Cooperative v. Envtl. Prot. Agency
Headline: Federal court pauses the EPA’s 2015 carbon-pollution guidelines for existing power plants, halting enforcement nationwide while appeals in the D.C. Circuit and possible Supreme Court review proceed.
Holding:
- Halts enforcement of EPA’s 2015 carbon guidelines for existing power plants during appeals.
- Order ends automatically if the Supreme Court denies review.

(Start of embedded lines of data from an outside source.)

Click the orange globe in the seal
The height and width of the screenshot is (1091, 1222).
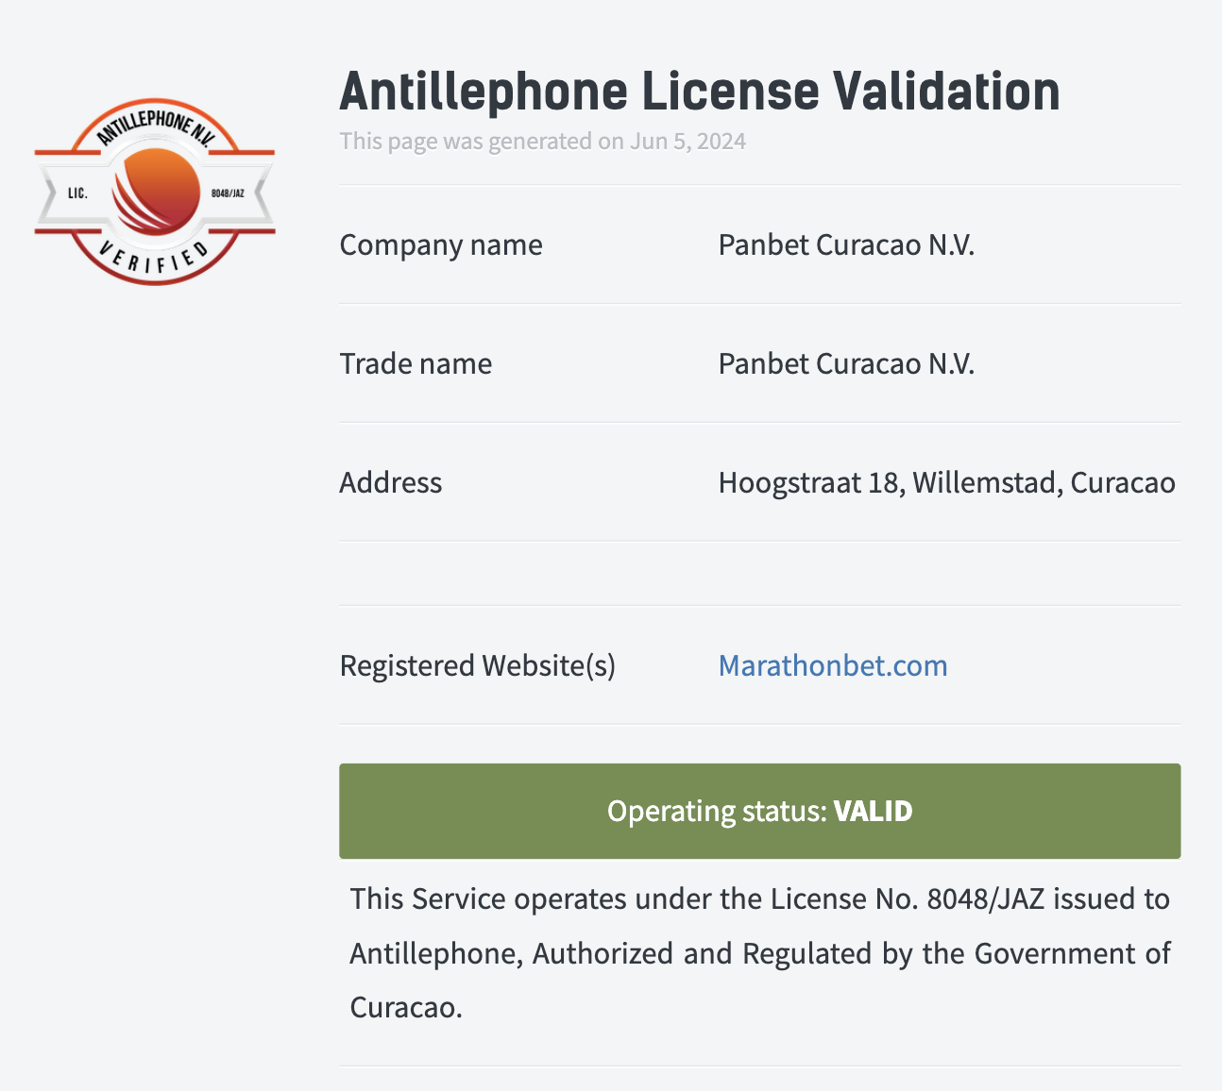(156, 191)
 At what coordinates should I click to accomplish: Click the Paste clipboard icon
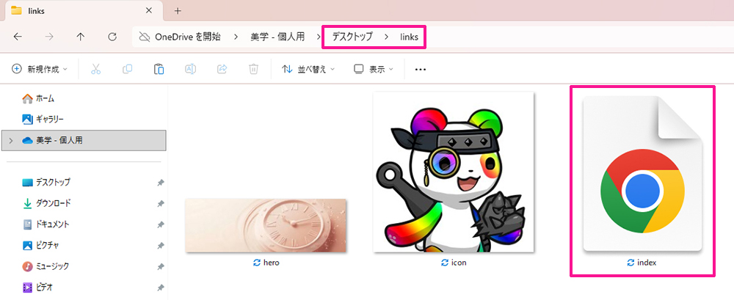[x=159, y=69]
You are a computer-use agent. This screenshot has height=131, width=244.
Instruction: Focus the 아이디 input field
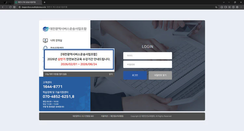coord(147,56)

- If the Court hears the case, the pause ends when it issues its judgment.
Summary
Background
The Environmental Protection Agency issued the "Carbon Pollution Emission Guidelines for Existing Stationary Sources: Electric Utility Generating Units" on October 23, 2015. Parties challenging the rule filed petitions for review in the United States Court of Appeals for the D.C. Circuit. Those challengers also may seek Supreme Court review. The challengers asked the Justices to pause the rule while the appeals and any further review play out.
Reasoning
The core question addressed was whether the EPA’s 2015 guidelines should be put on hold while courts consider the challengers’ petitions. The Chief Justice referred the application to the full Court and the Court granted a stay. The stay halts enforcement of the EPA’s guidelines pending disposition of the D.C. Circuit petitions and any petition for Supreme Court review, with specific conditions for when the stay will end.
Real world impact
Because the stay pauses the rule, existing power plants covered by the guidelines will not be subject to those requirements while appeals proceed. The order automatically ends if the Supreme Court denies review; if the Court takes the case, the pause ends when the Court issues its judgment. The ruling is therefore temporary and could change depending on later appellate or Supreme Court action.
Dissents or concurrances
Four Justices — Ginsburg, Breyer, Sotomayor, and Kagan — stated they would have denied the application to stay, indicating disagreement with putting the rule on hold.